There are a lot of bands, like Panic! at the Disco and Fall Out Boy, whose fans grew up on the Internet and MySpace. I don’t know if they’re Reznor-level smart. He gets it. Not many bands today have the intelligence to do this.

What did Reznor do that is so smart?

1. He spread the campaign across many platforms — a network of websites, but also t-shirts, the cd itself, USB drives left in bathrooms at shows — and many of those platforms were not on the internet. By hooking into live audiences and t-shirt wearers, he directly targeted his fans’ offline social networks, which he wove seamlessly into online communities. He recognized that his audience is found on the internet and also hanging out wearing t-shirts with their friends, and his strategy recognized the overlaps between those networks and used each to enhance the other.

2. He crossed genres by getting fans to engage with a record the way they have been engaging with many television shows. Writing a concept album isn’t new, but making it an alternate reality game (ARG) that people could really play is.

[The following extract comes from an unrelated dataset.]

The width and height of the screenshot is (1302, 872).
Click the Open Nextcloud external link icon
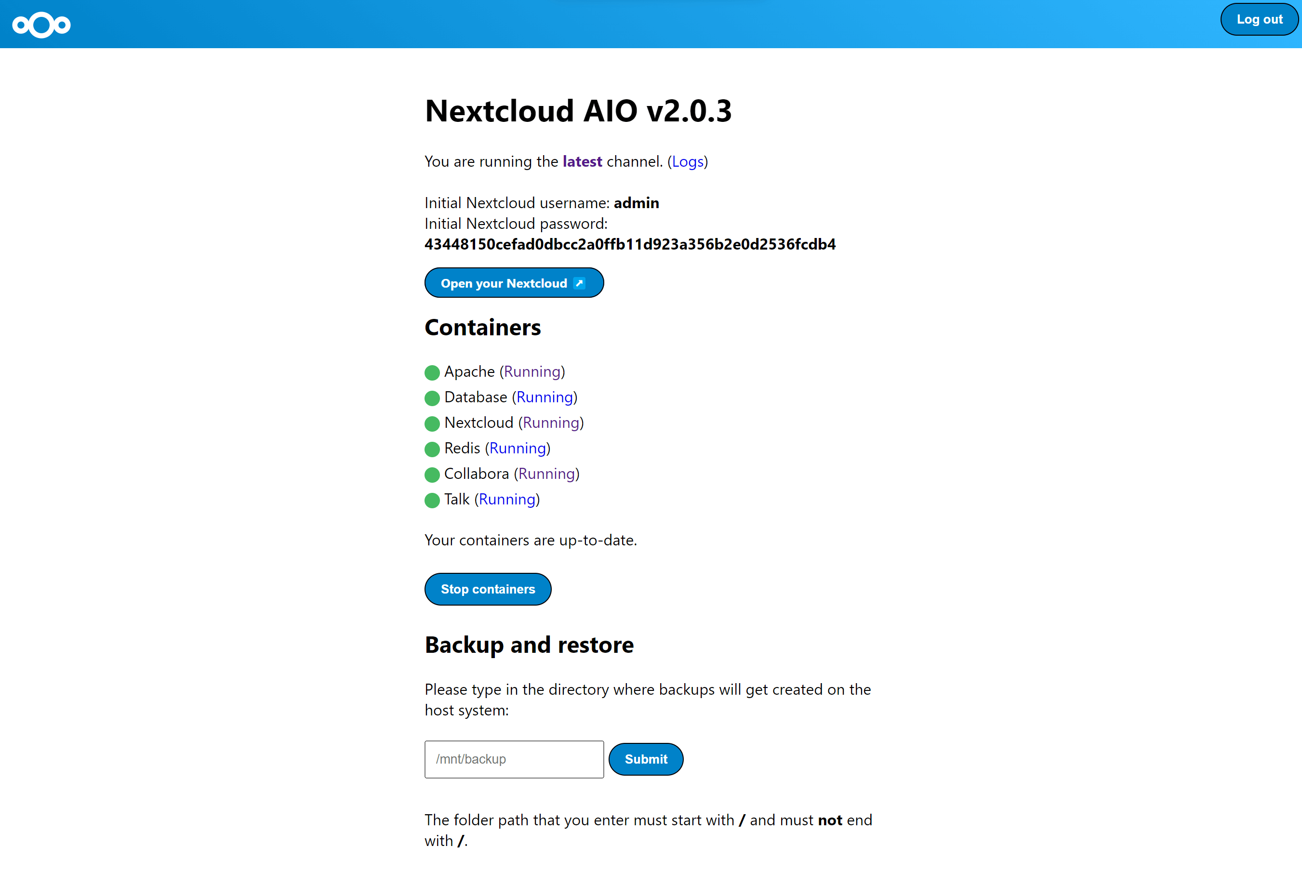coord(581,283)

He developed a (semi)coherent narrative whole into which the pieces fit like puzzles. It echoes Lonely Girl and Blair Witch Project as well in that it set up web sites that gave just enough to make people want to actively seek out more.

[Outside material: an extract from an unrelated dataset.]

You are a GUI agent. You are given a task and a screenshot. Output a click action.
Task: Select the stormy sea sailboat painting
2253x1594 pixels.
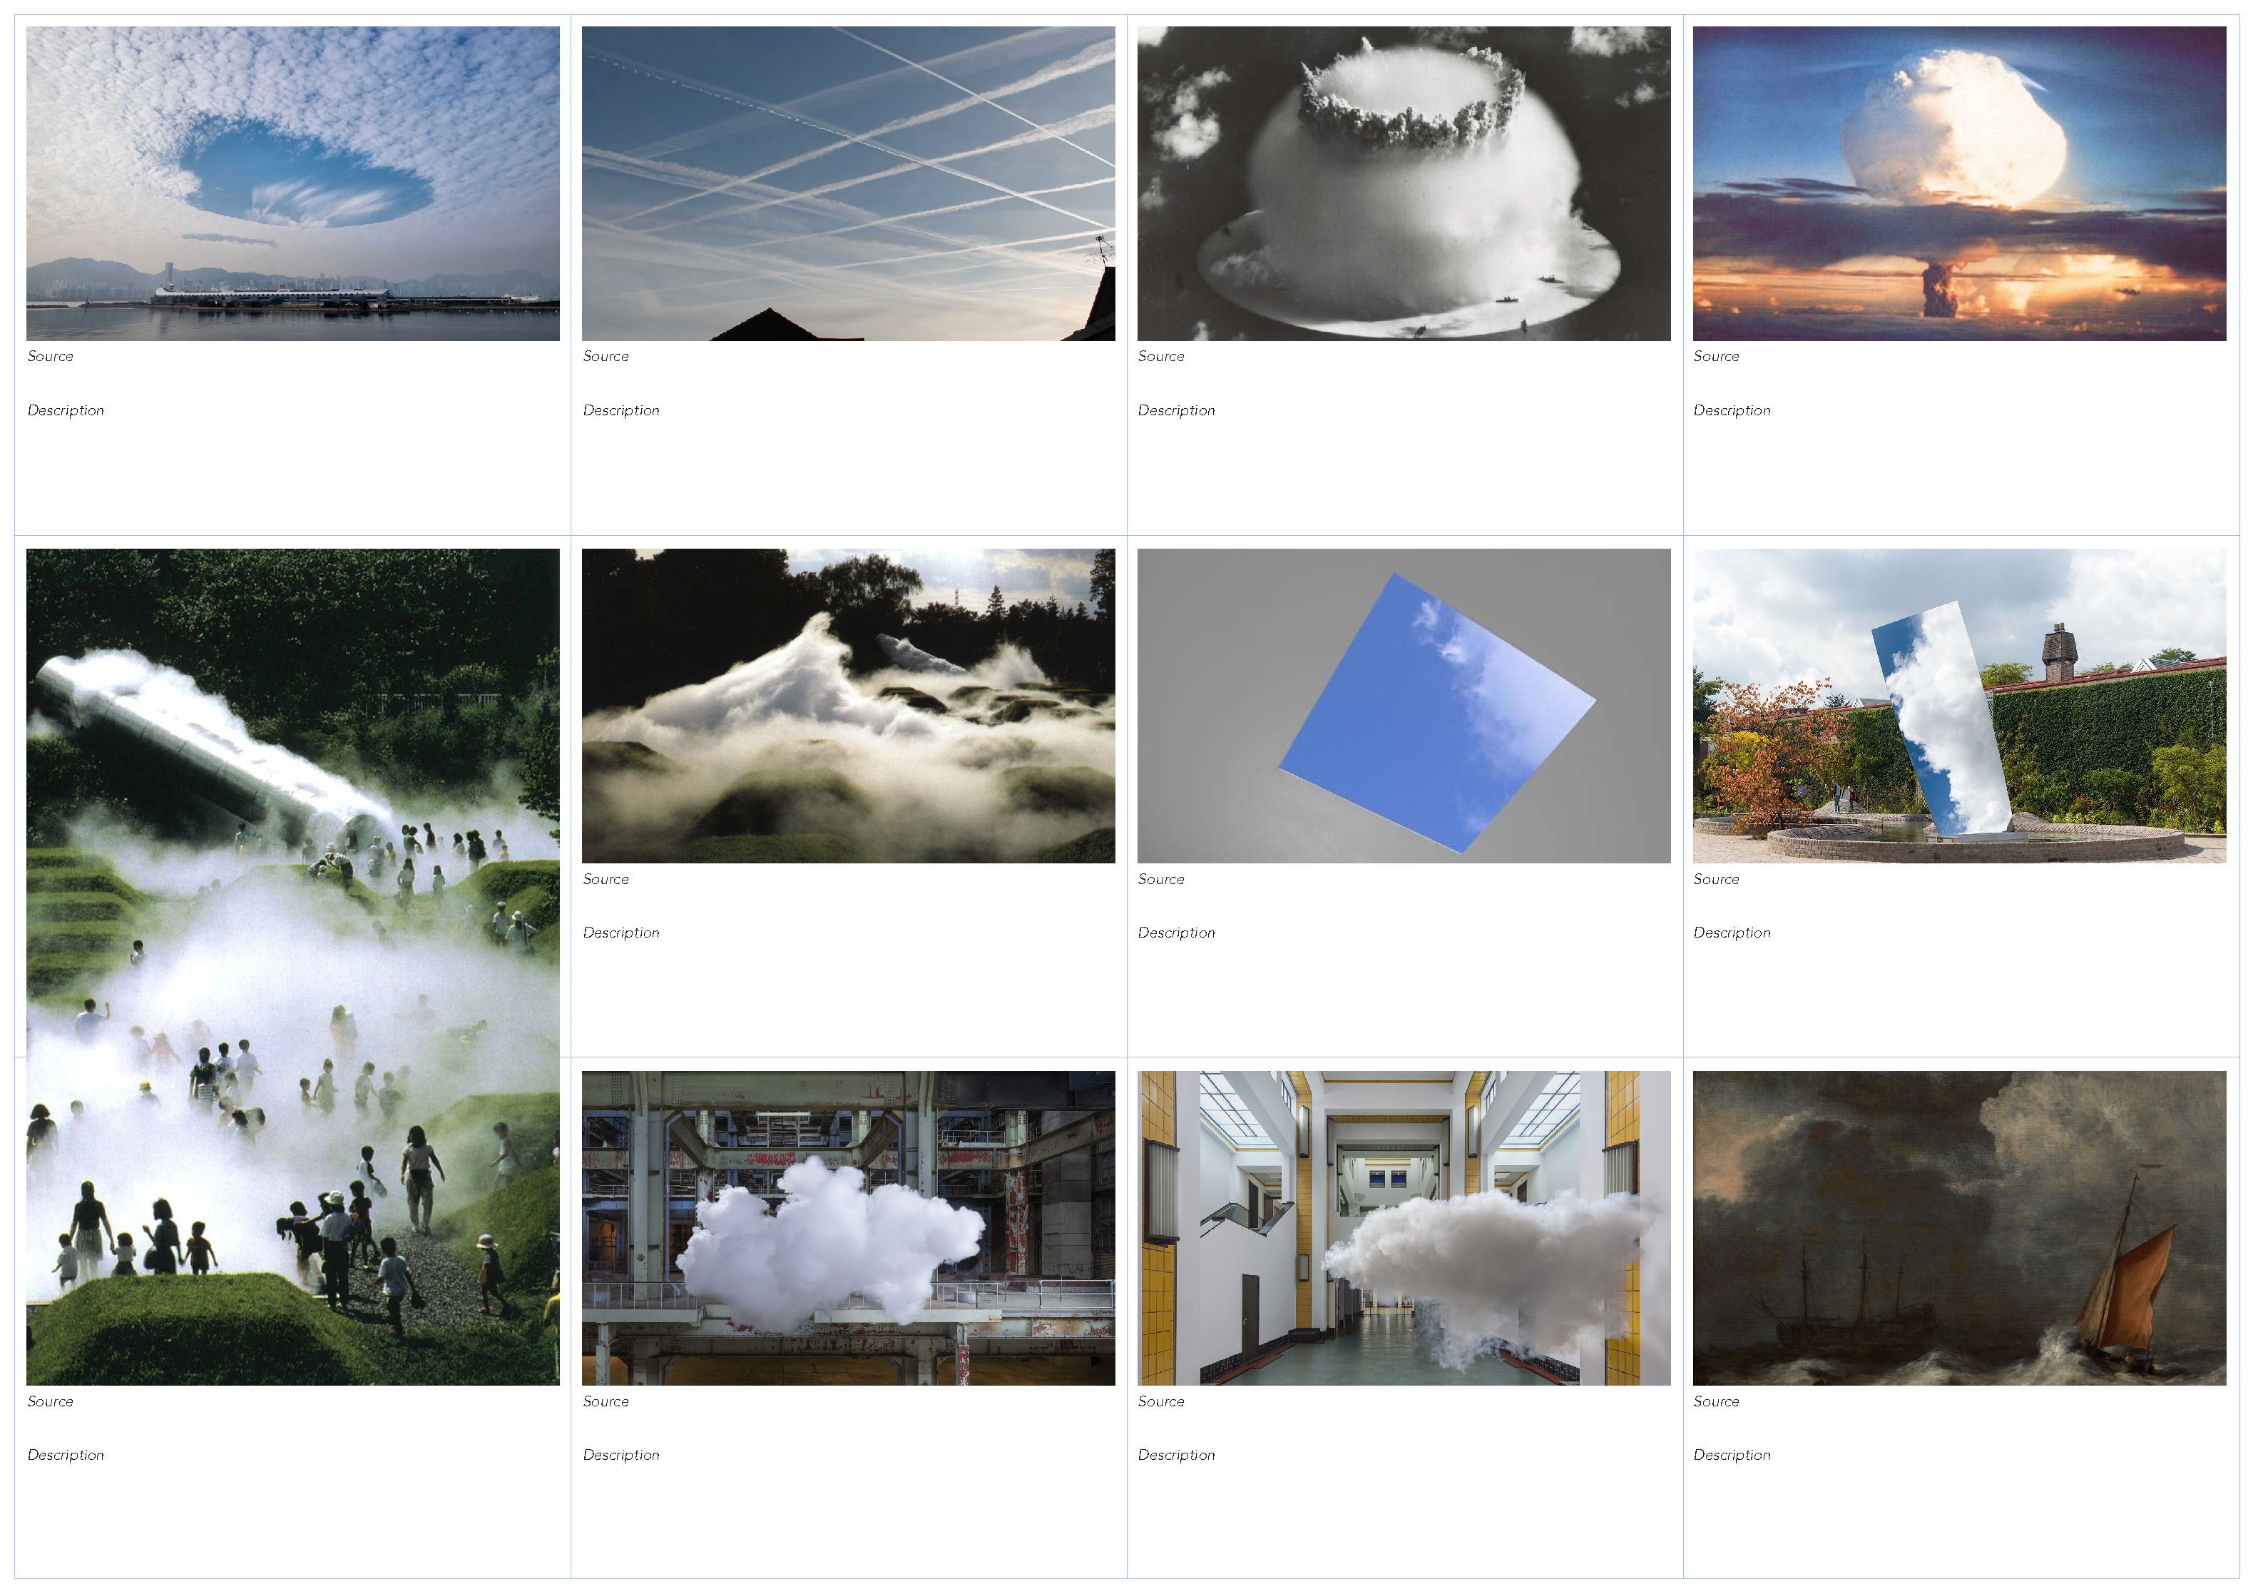[1959, 1228]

3. He took full advantage of people’s sociability. Unravelling the story depends on social engagement. At the very least, the people who found the USB drives had to be socially oriented enough to leak the songs they contained. But people also had to tell each other about the sites. And more importantly, in order to really piece the story together, they have to collaborate. It reminds me a lot of watching Twin Peaks in 1990 and reading alt.tv.twinpeaks and trying to collaboratively solve the crime (or Lost today). In those cases and in this one, there is so much ambiguity in the ‘narrative’ that everyone can develop a theory of their own, which makes it much more fun to have access to other people’s ideas and perspectives as well.

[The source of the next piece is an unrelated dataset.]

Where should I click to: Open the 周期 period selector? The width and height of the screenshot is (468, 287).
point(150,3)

4. He figured out new ways to do things. CDs that change color? Cool! USB drives in bathrooms? Clever! Cryptic quasi-religious armageddonesque websites? Neat-o. But next time a band leaves a digital form of a leaked song in a club or a concert hall what will people say? “Nine Inch Nails rip off, how lame.”

Having the vision to see a complete and novel project, figure out how to leak and distribute that vision throughout the fan base, and doing it as well as he did requires smarts, no doubt about it. But he also had some other things going for him, not least of which was an already present huge loyal fan base with a long history of building online community around his productions.

Short story? Great campaign but very hard to replicate, especially for bands without a fan base who’s already got a strong sense of what you’re all about. But there are some clear lessons: Use multiple interconnected platforms, including material ones that connect offline activity back to the internet, give fans clues to piece together that they’ll piece better together, understand and work the fact that fans have friends they like to talk to on and offline, and think way outside the box about distribution channels for your message. Word of warning: avoid Lite Brite displays.